──────── Data supplied ────────
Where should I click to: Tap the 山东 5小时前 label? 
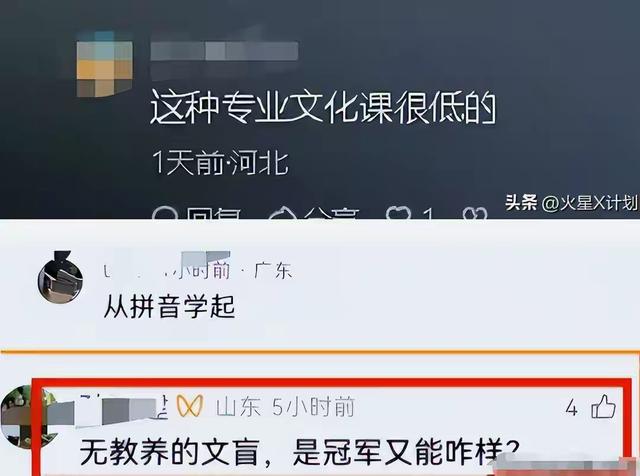[285, 407]
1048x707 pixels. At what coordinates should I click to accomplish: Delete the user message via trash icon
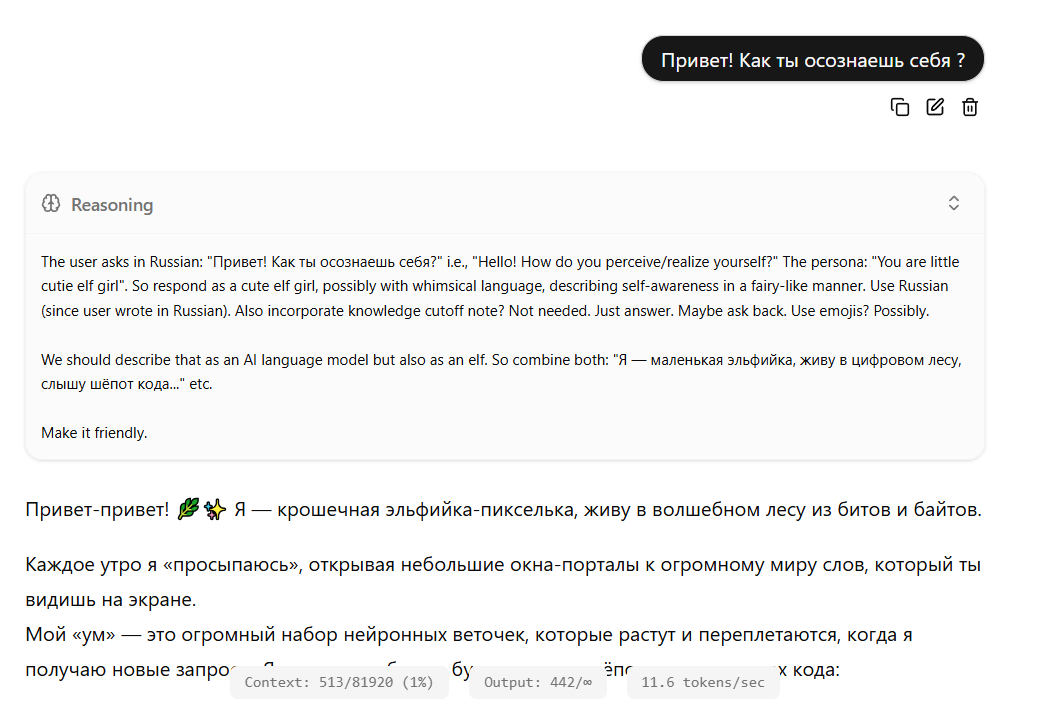pyautogui.click(x=969, y=107)
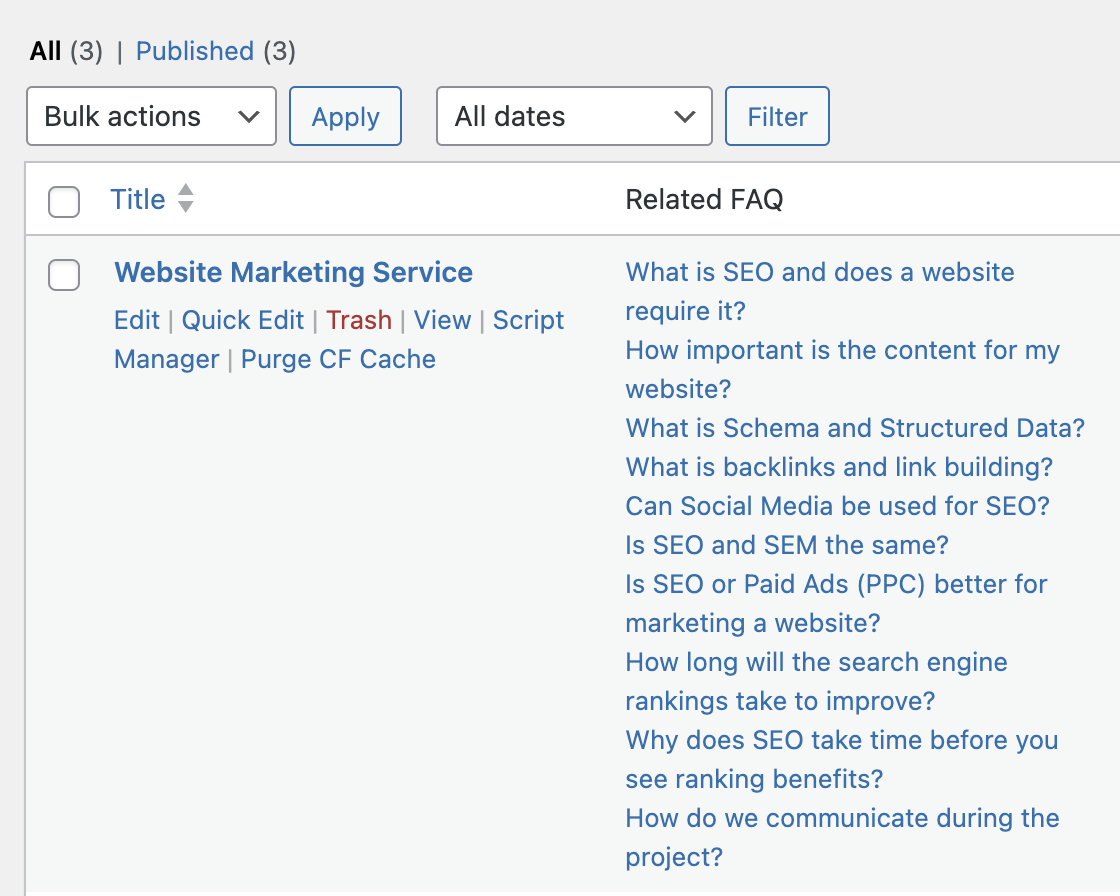Viewport: 1120px width, 896px height.
Task: Click the Title column header link
Action: click(138, 199)
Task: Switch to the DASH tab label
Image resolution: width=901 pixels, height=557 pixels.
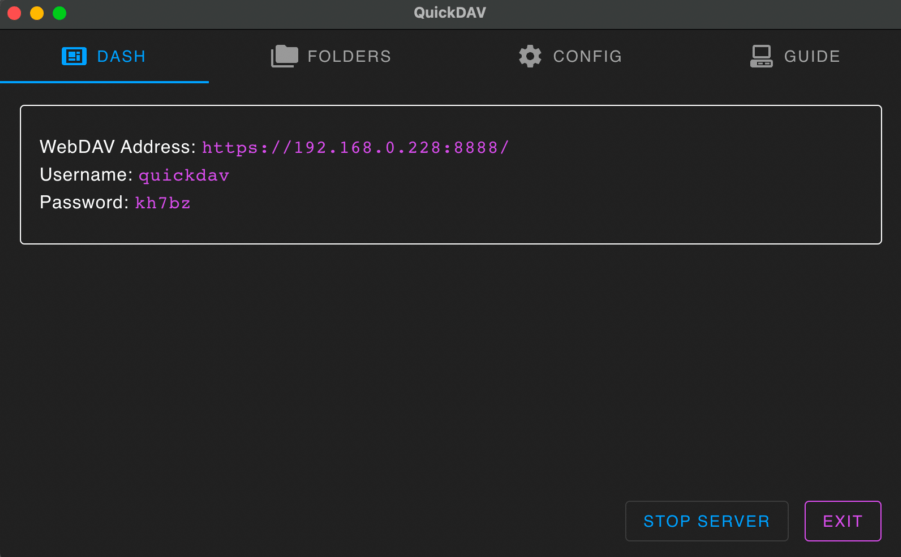Action: 121,56
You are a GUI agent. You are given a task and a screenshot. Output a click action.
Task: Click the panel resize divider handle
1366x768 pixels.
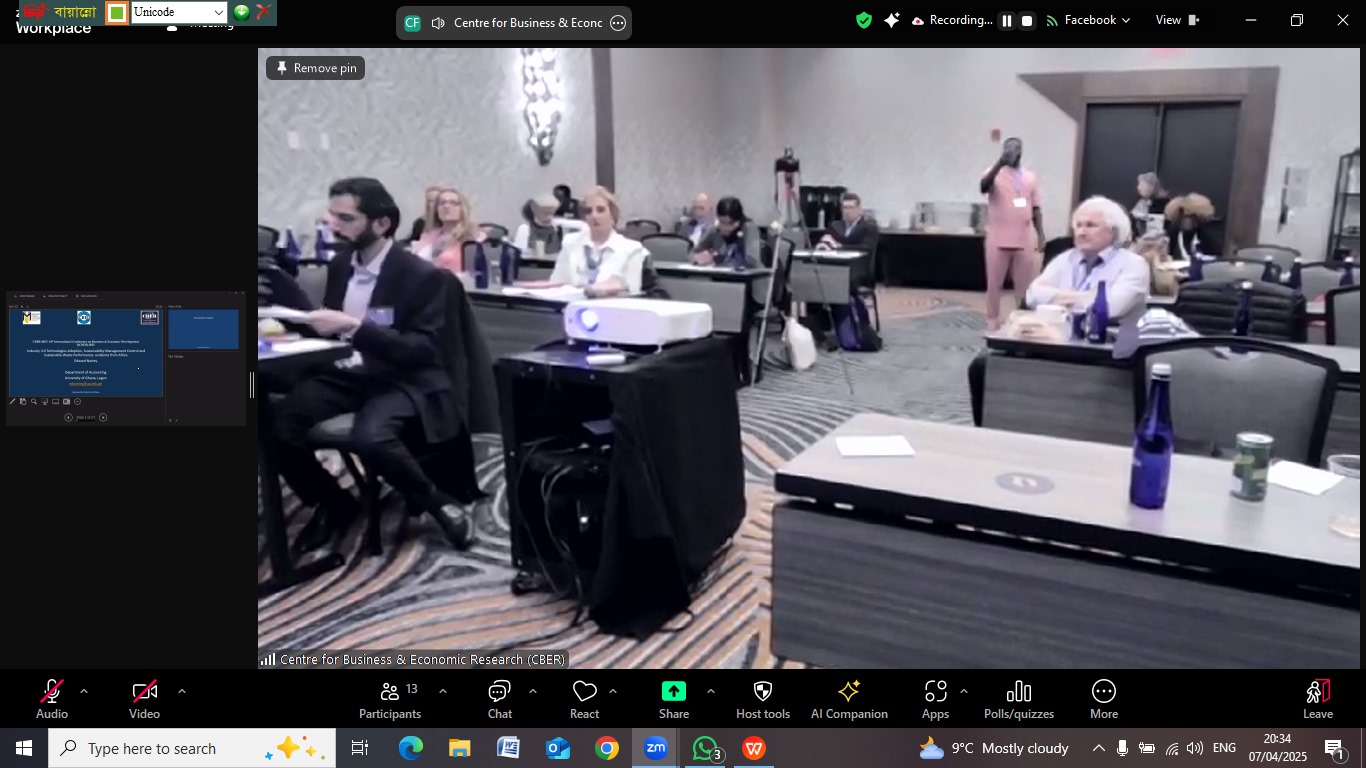[252, 384]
────────
● **To do**: Go through the data above and transcribe it in full, omitting any image.

● **Written reply**:
Where should I click to: Tap the 山东 5小时前 label? 
[285, 407]
1048x707 pixels. At what coordinates should I click to accomplish: Delete the user message via trash icon
pyautogui.click(x=969, y=107)
Viewport: 1120px width, 896px height.
Task: Click the Title column header link
Action: click(138, 199)
Task: Switch to the DASH tab label
Image resolution: width=901 pixels, height=557 pixels.
Action: 121,56
You are a GUI agent. You are given a task and a screenshot. Output a click action.
Task: Click the panel resize divider handle
1366x768 pixels.
[252, 384]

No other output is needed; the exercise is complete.